You need enough water flowing over the surface of the live rock to keep the bacteria fed, and keep particles suspended in the water (so they can't settle on the rock or on the bottom) and eventually filtered out by your filter sock. Low flow can limit the population of bacteria too.

Enough about your ammonia problems, let's move on:
I the video (I only saw the most recent one) it looks like your filter sock is not being used properly. forgive me if that's not true, but it looks like your filter sock is simply draped over the edge of the bucket, like a tea-bag. The open end of the filter sock must be held (in a bracket of some kind) above the water line and directly over the water, not off to the side. Water must be pumped directly into the open end of the filter sock, using a U-shaped hose or tube from the pump, so that all of the water pumped into the filter sock is forced to pass through the sock to get back into the bucket. As water is continuously forced to move from the inside of the sock to the outside, passing through the wall of the sock, particles are left behind inside the sock, and in it's walls. Then, ideally every day or two, the sock is replaced with a clean one, and the dirty one is rinsed, bleached, rinsed, and dried so that in one or two days it can trade places with other sock.

I remember reading the results of an experiment that showed that making bubbles (using an air stone or skimmer) doesn't do much to promote CO2 exchange, and that gas exchange is best done by having a lot of flow at the surface. The bubbles breaking at the surface disturbs it a bit, and that disturbance helps, but keeping the pumps going strong is much more important. I'm not saying that's necessarily true, but that's the assumption I'm working under.

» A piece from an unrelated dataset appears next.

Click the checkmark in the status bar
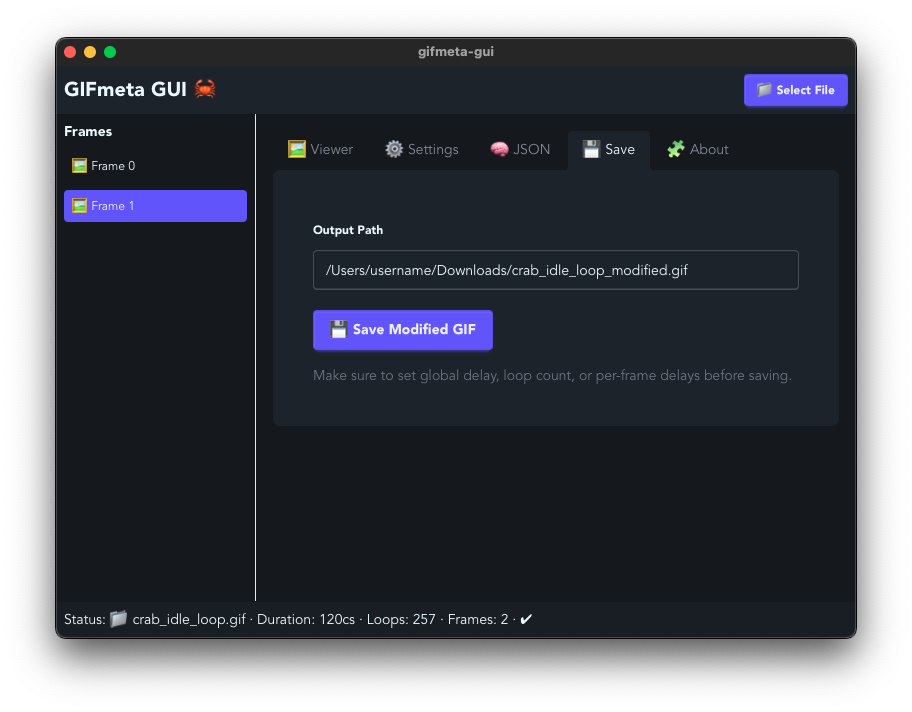The width and height of the screenshot is (912, 712). pos(526,619)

I hope some of that is helpful.
 
djkaty;159961 said:
Also... there is 'orange goo' building up on the sides and bottom of the bucket, and on the circulation pump and carbon sock... i can't really get it out with the siphon. What is it and what should I do about it?
Could be cyano bacteria, but that is usually bright red. It's also called "red slime algae". Look that up and see if it sounds like what you see.